Does any one know what are the Disadvantages of Mars(multiple active resultset)? i.e does any one know any reason which should make one avoid to use MARS e.g. there are cases where cursors are more useful then MARS.
depending on what? there are no real disadvantages.
they don't support Transaction savepoints. but i don't think of this as a disadvantage.
- It takes slightly more server resources than doing one connection at a time.
- I believe if you want to integrate transactions between the connections, you can't use a plain vanilla SqlTransaction on your client end -- you'll have to use a distributed transaction (can anyone verify this?)
- You have to be running SQL Server 2005 or later. So that can be a problem in legacy (ack!) environments.

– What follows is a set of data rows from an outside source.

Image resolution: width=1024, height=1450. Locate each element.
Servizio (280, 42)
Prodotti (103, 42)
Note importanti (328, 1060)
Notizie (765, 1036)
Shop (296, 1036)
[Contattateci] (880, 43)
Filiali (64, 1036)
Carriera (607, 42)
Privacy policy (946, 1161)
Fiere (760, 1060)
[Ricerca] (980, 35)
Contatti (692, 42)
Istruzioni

There are apparently at least two known (potential) drawbacks (from this (1) Team blog):
Obviously this can cause potential problems for any legacy systems which weren't designed to run against a MARS enabled design - "existing code optimized to run in the non-MARS world may show a slight performance dip when run un-modified with MARS"
“With MARS you can send multiple multi-statement batches to the server. The server will interleave execution of such batches, which means that if the batches change server state via SET or USE statements, for example, or use TSQL transaction management statements (BEGIN TRAN, COMMIT, ROLLBACK), both you and the server can get confused about what your actual intent is.”
I've yet to try out a MARS enabled design, but I'm coming very close to doing so on my current project. We have a slight issue with competing (and sometimes dependant) query operations (like lazy loading configuration data out of the same database that an active recordset is executing).